Article de Ralph HADDAD, écrit en juin 2021
« La science n’est pas la réalité » est une proposition qui peut d’emblée sembler choquante pour l’ensemble des lycéens, surtout pour ceux qui tous contents pensaient découvrir, par leurs cours scientifiques, comment fonctionne le monde. Toutefois, en approfondissant davantage notre réflexion sur ce sujet, nous réalisons qu’il ne semble pas si absurde que cela. La question, très profonde, mérite donc d’être posée : est-ce que ce que nous apprenons dans nos cours de sciences (physique-chimie, SVT …) correspond-il vraiment à la réalité ?
Étant moi-même un élève très intéressé par les mathématiques et la physique-chimie (d’où mes choix de spécialité et de parcours universitaire) ma réponse à cette question devrait être évidente… non ! Nous ne pouvons pas affirmer que la science est elle-même la réalité. Est-ce que cela implique que nos chers professeurs nous ont menti pendant toutes ces années? Surtout pas, puisque leur travail est simplement de fournir un contenu scientifique et non pas son implication philosophique.
Une théorie scientifique n’est autre qu’une forme d’accord de notre perception humaine avec la manière par laquelle se présente à nous le monde, et n’est en rien une propriété objective de ce monde-là. Dire que nous voyons le ciel comme étant bleu n’est pas une condition suffisante pour affirmer que le ciel est en lui-même bleu, puisque pour la chauve-souris par exemple, le ciel est rouge. Pouvons-nous savoir de quel couleur est réellement ce ciel ? Non, puisque nous sommes prisonniers des perceptions propres à notre race. Ceci n’est qu’un exemple simple, imaginez si nous parlons de théories très complexes tels que la relativité générale ou la physique quantique.
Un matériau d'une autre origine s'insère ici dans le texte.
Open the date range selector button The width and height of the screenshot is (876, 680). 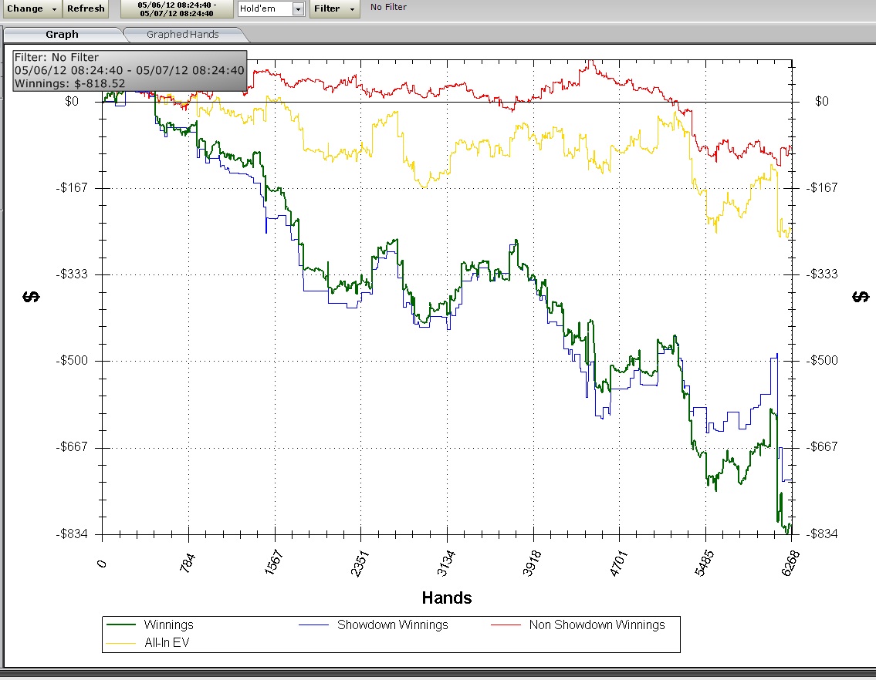click(177, 8)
Il existe de nombreux autres exemples à cette idée abstraite. Personne ne peux dire ce qu’est un électron en réalité, mais je peux vous dire ce qu’il n’est pas : l’électron n’est sûrement pas cette petite et jolie boule, bien taillée et sphérique, que vous trouvez dans vos livres. Malgré cela, ce modèle de l’électron qui tourne en orbite autour du noyau a bel et bien été adopté par les plus grands physiciens de l’histoire. Sont-ils stupides à perdre leur temps avec un modèle irréel ? Bien évidemment non puisque c’est un modèle qui « marche », c’est-à-dire qui n’implique pas des résultats aberrants et opposés à ce que nous observons.
Ainsi, la condition suffisante pour qu’une théorie soit adoptée n’est pas son aptitude à être réelle, mais plutôt sa cohérence avec le phénomène observée et ce indépendamment de son abstraction ou de son apparente absurdité. Par exemple, les physiciens sont venus à conclure au XXème siècle que la lumière est tantôt une onde, tantôt une particule et que nous ne pouvons pas savoir d’avance si elle serait onde ou particule. Bien que cela semble très irréel, ce modèle de la lumière est le seul à pouvoir satisfaire à la fois les propriétés ondulatoires (diffraction et interférence) et les propriété corpusculaires (effet photoélectrique) observées, il a donc été adopté que cela plaise ou non. Malheureusement, la physique de la seconde moitié de XXème siècle ne s’est plus souciée d’accorder une réalité (ou du moins une interprétation) aux objets mathématiques qu’elle crée tant que ces objets-là ne sont pas sources d’incohérence, d’où l’esprit du « Shut up and calculate » de la physique moderne.
En somme, la science n’est pas une propriété qui précéderait notre existence et qui serait propre au monde, mais plutôt une création de l’Homme pour décrire ce qu’il observe. Comme ce qu’il observe ne relève que de la perception humaine, la science ne nous renseigne donc pas comme nous le croyions sur le fonctionnement du monde, mais sur notre vision de ce monde, deux choses qui peuvent être radicalement différentes.
J’espère que j’ai pu, par ce vocabulaire relativement simple, vous véhiculer la principale difficulté que sous-tend la question du lien entre la science et la réalité, et ce en vous exposant une nouvelle facette du problème, différente de celle que vous avec connu toutes ces années.